§ Instructions to follow
Return every line of the material below that contains the word "Task", matching case exactly.

[Text and item location entries]
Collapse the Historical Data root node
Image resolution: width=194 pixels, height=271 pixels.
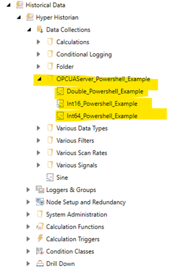coord(8,5)
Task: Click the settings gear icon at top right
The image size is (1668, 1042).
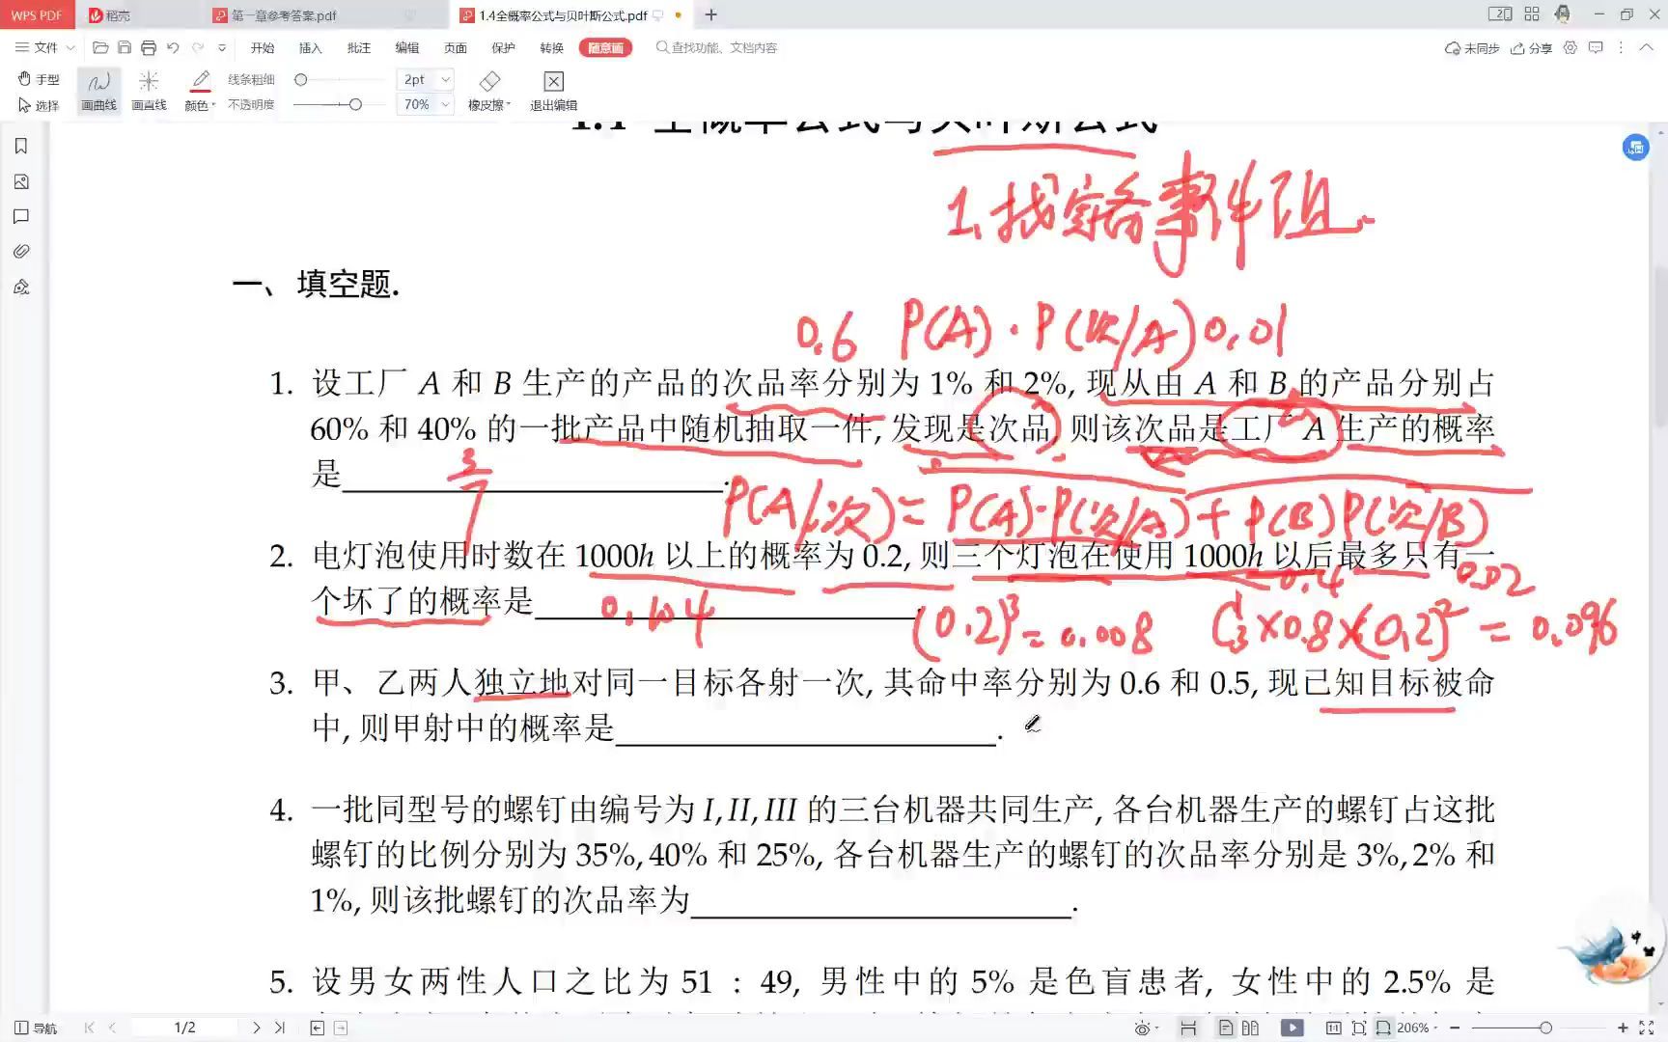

§ Expected answer
Task: Click the settings gear icon at top right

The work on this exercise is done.